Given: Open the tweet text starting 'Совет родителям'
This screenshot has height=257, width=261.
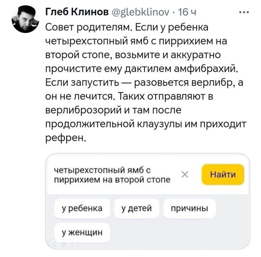Looking at the screenshot, I should pos(145,82).
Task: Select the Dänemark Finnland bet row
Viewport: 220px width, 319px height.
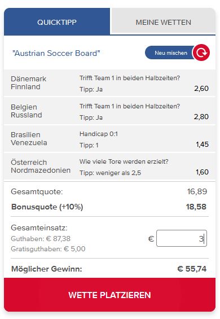Action: pyautogui.click(x=110, y=83)
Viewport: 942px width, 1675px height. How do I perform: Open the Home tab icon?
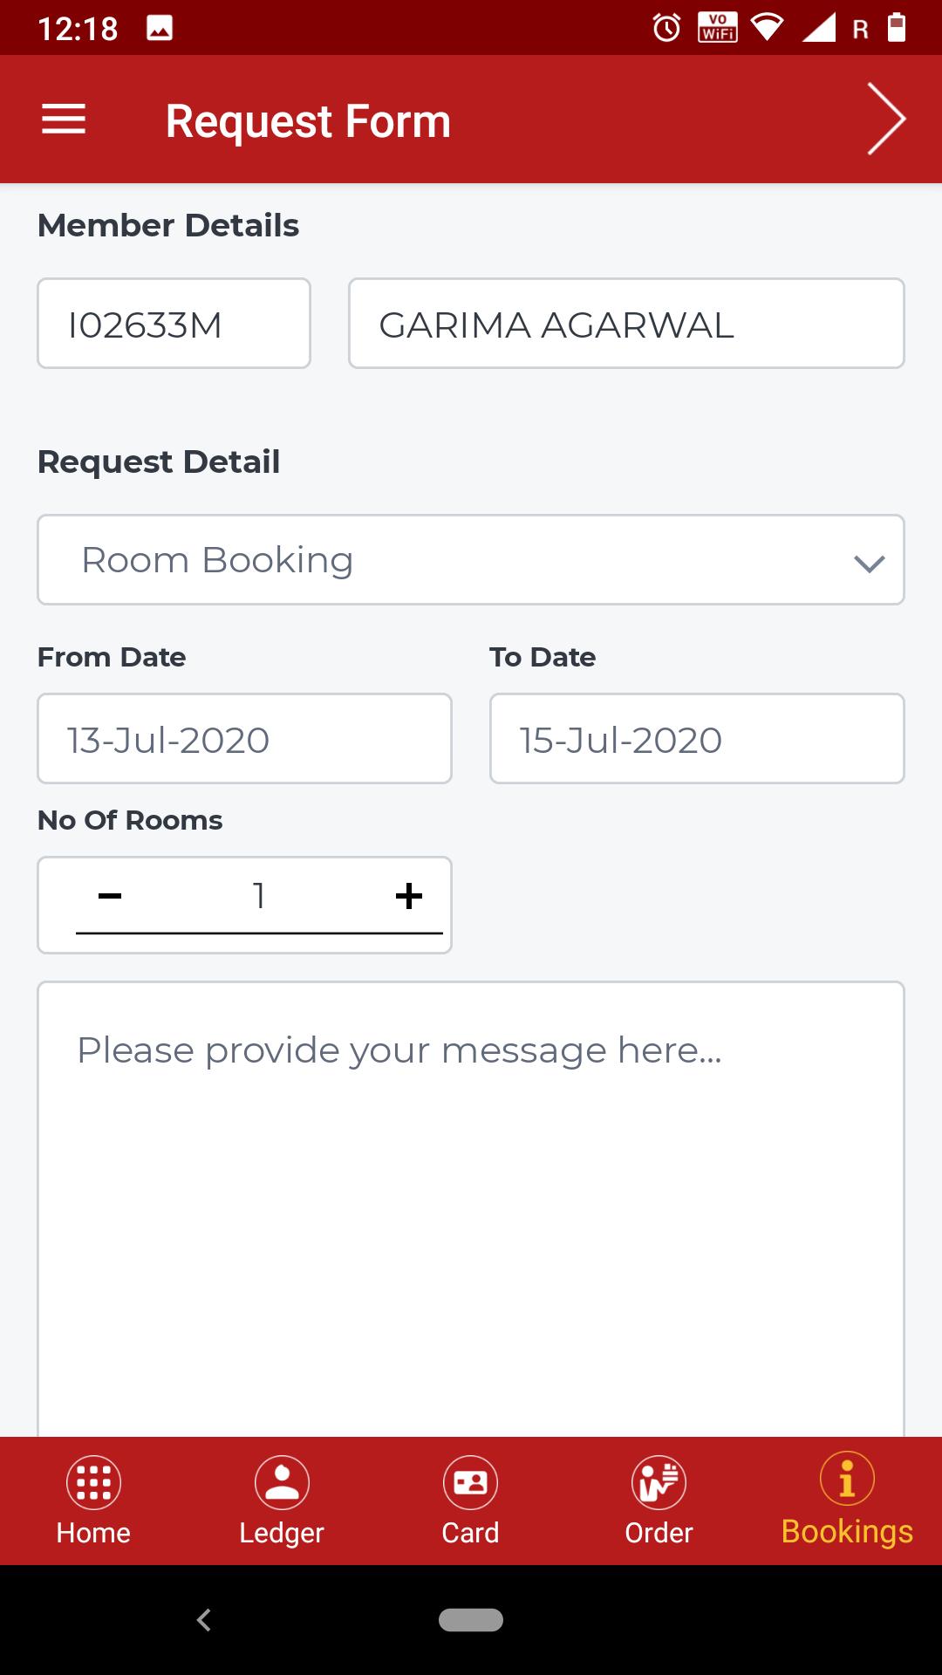(93, 1482)
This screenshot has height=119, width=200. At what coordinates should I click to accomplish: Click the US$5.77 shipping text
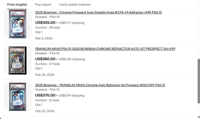coord(71,23)
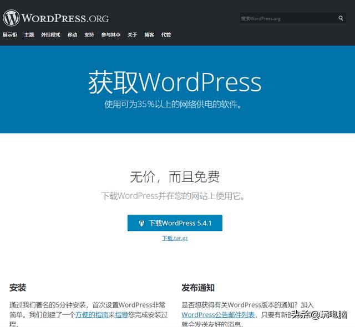Open the 主题 menu item
Image resolution: width=355 pixels, height=327 pixels.
click(29, 35)
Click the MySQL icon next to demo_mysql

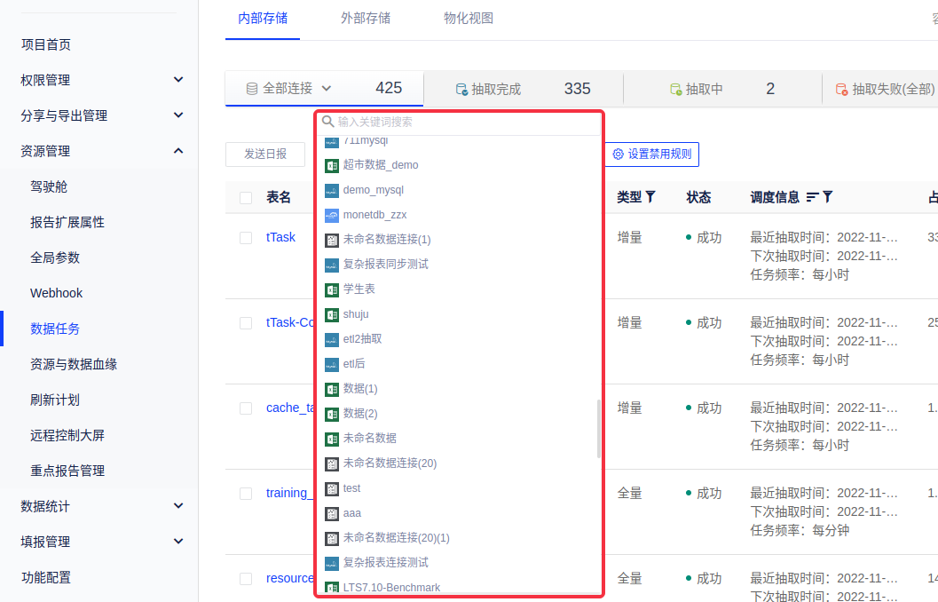(x=332, y=190)
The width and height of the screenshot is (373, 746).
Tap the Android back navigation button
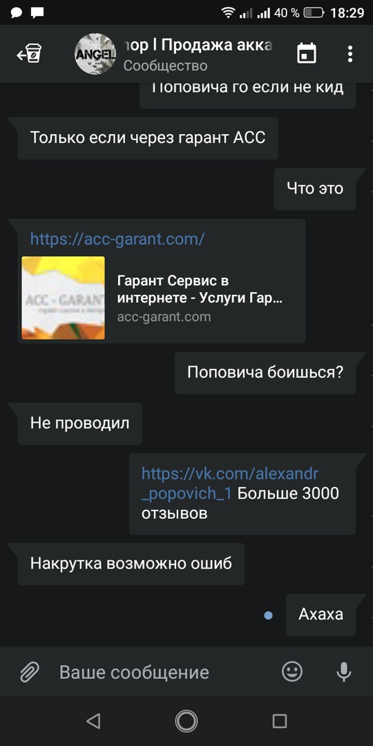tap(94, 721)
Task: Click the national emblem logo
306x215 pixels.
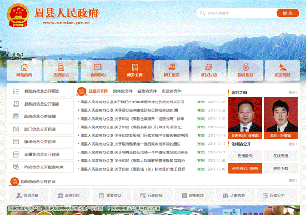Action: pyautogui.click(x=18, y=15)
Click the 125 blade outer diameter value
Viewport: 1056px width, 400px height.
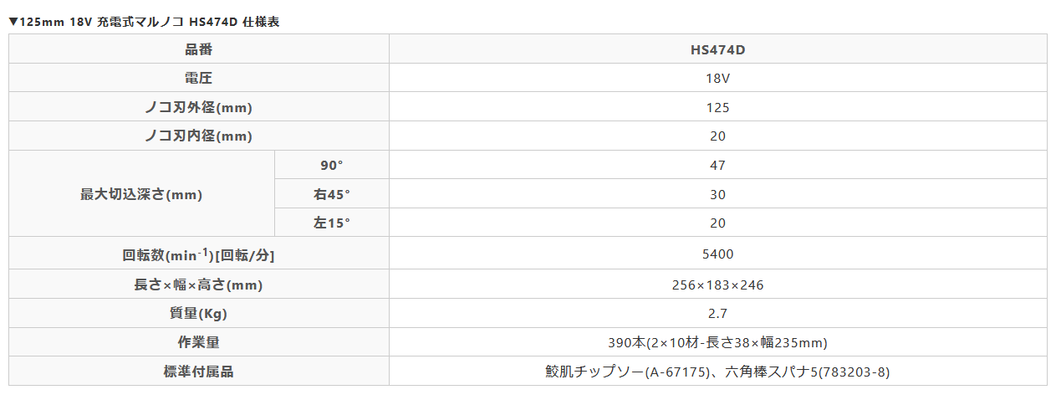(x=717, y=108)
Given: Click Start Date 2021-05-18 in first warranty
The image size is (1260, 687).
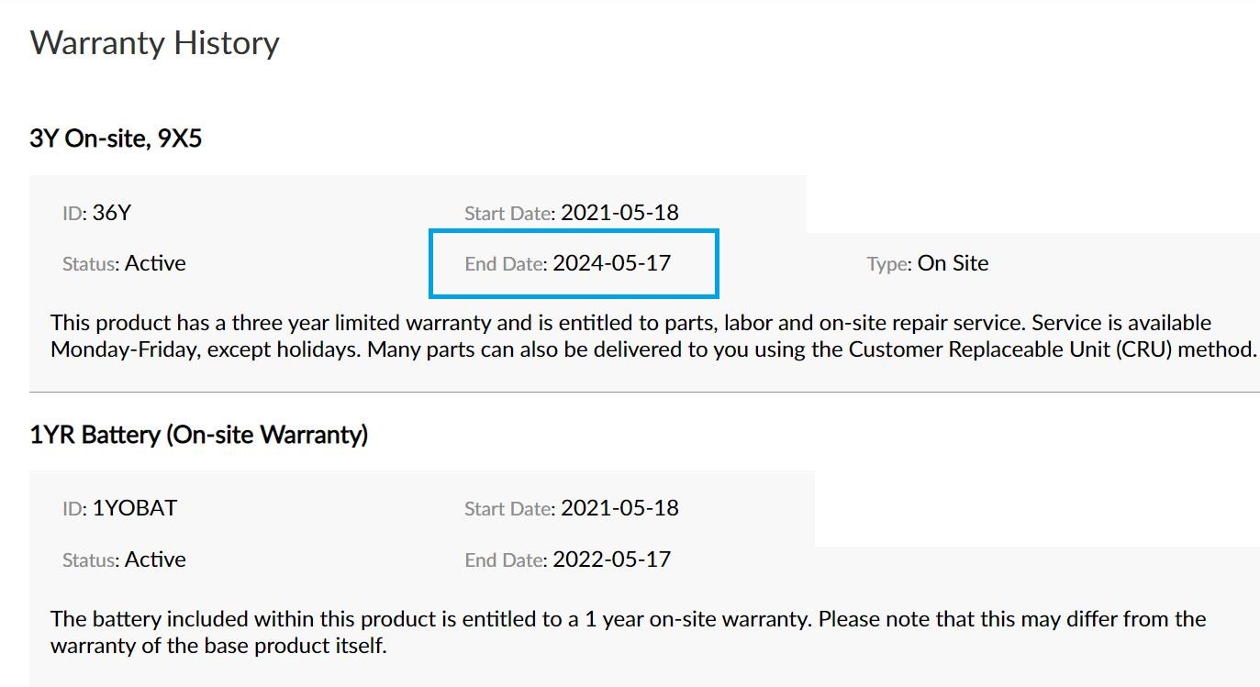Looking at the screenshot, I should [x=619, y=213].
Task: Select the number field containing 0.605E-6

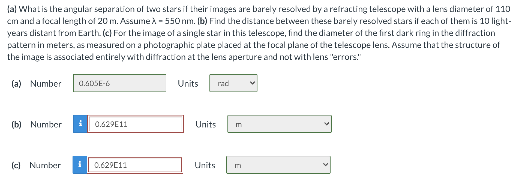Action: pyautogui.click(x=119, y=83)
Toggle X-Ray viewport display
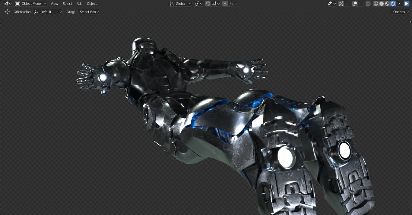Viewport: 412px width, 215px height. 368,4
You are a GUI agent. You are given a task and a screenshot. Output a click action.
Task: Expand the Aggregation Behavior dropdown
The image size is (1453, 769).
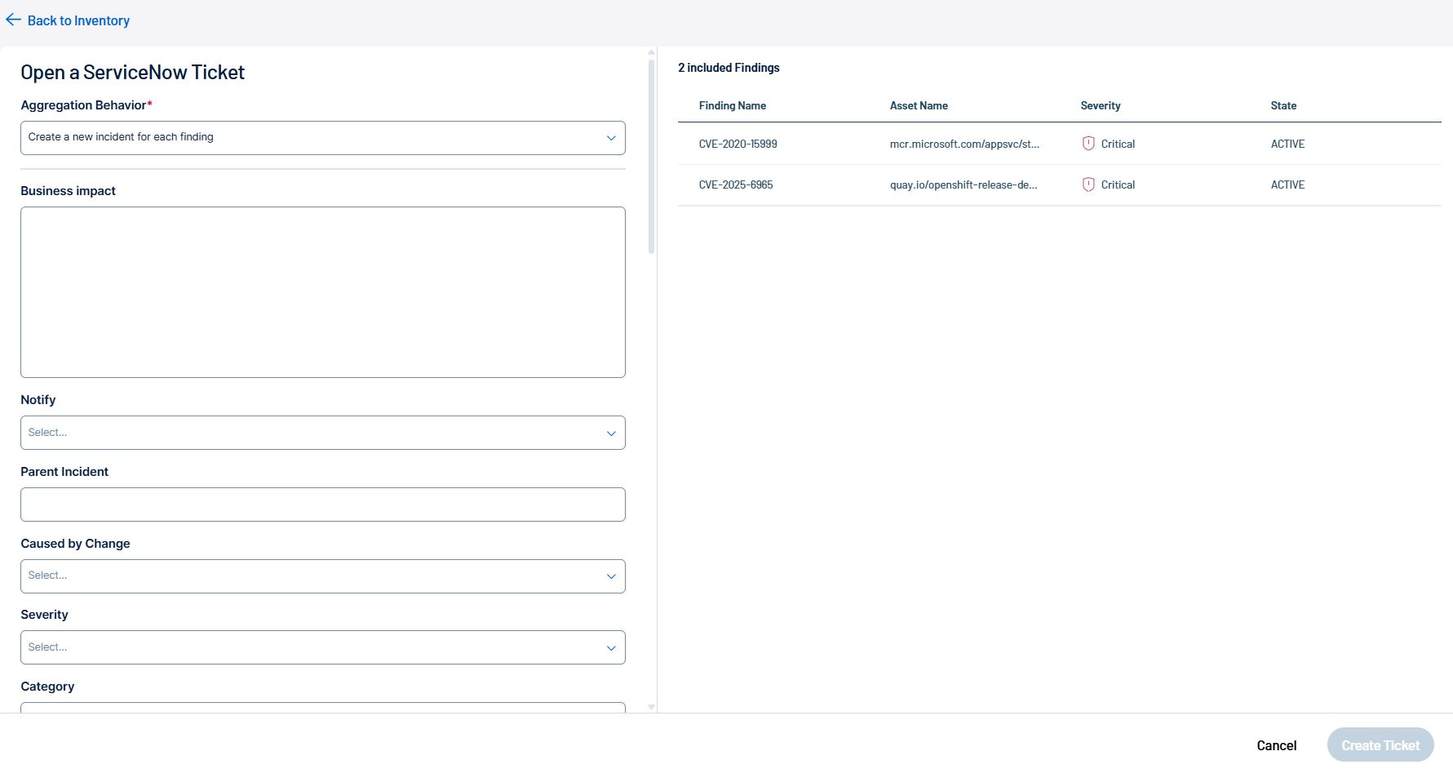pos(322,138)
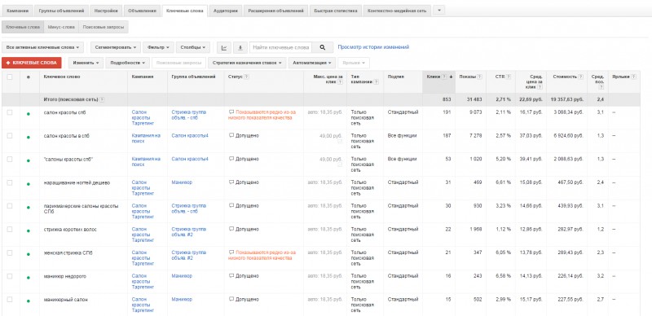
Task: Select checkbox for стрижка коротких волос row
Action: 10,229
═══
→ Exercise
Reproduce the listing in full and exactly, excluding any pictures it holds.

→ Answer for this exercise
Given: Open the tweet text starting 'Совет родителям'
This screenshot has height=257, width=261.
Looking at the screenshot, I should pos(145,82).
Task: Select the Dänemark Finnland bet row
Viewport: 220px width, 319px height.
Action: pyautogui.click(x=110, y=83)
Viewport: 942px width, 1675px height. How do I perform: Open the Home tab icon?
(93, 1482)
This screenshot has height=119, width=200. At what coordinates should I click to accomplish: Click the US$5.77 shipping text
coord(71,23)
Open the 主题 menu item
Image resolution: width=355 pixels, height=327 pixels.
click(29, 35)
Click the MySQL icon next to demo_mysql

(x=332, y=190)
The width and height of the screenshot is (373, 746).
Tap the Android back navigation button
tap(94, 721)
Task: Click the national emblem logo
306x215 pixels.
Action: pyautogui.click(x=18, y=15)
Click the 125 blade outer diameter value
Viewport: 1056px width, 400px height.
(x=717, y=108)
Given: Click Start Date 2021-05-18 in first warranty
The image size is (1260, 687).
Looking at the screenshot, I should [x=619, y=213].
Task: Select the number field containing 0.605E-6

Action: pyautogui.click(x=119, y=83)
Toggle X-Ray viewport display
Viewport: 412px width, 215px height. 368,4
You are a GUI agent. You are given a task and a screenshot. Output a click action.
Task: Expand the Aggregation Behavior dropdown
The image size is (1453, 769).
pos(322,138)
Task: Select checkbox for стрижка коротких волос row
Action: 10,229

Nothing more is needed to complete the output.